Problem requirements:
Report every line of the records beneath this task that holds the string "computer".

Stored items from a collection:
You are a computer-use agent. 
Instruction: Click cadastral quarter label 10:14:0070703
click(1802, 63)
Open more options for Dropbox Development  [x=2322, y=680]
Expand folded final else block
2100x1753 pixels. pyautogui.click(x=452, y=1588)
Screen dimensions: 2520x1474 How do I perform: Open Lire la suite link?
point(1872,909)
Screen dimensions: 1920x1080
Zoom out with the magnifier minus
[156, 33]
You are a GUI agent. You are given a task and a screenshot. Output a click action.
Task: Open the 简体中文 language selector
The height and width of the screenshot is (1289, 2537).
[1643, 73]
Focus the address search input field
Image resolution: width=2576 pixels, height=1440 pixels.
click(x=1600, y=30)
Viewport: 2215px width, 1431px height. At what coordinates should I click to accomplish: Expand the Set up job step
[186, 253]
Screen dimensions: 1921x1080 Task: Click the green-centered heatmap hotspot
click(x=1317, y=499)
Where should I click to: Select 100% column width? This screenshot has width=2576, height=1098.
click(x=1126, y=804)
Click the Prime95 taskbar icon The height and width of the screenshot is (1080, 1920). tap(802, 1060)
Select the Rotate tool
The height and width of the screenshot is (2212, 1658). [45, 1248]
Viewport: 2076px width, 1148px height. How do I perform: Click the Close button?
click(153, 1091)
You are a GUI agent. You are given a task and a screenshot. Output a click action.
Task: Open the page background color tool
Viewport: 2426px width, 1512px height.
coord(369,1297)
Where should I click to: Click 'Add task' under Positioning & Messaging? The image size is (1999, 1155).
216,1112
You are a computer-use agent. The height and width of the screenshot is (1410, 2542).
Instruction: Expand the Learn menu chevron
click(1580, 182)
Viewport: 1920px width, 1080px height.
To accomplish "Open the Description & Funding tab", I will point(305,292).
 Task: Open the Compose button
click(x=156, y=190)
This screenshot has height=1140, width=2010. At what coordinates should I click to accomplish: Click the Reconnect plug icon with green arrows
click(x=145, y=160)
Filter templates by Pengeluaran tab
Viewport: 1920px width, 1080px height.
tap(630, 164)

Exercise output:
You are a computer-use agent. 
You are a computer-use agent. The height and width of the screenshot is (1410, 2542).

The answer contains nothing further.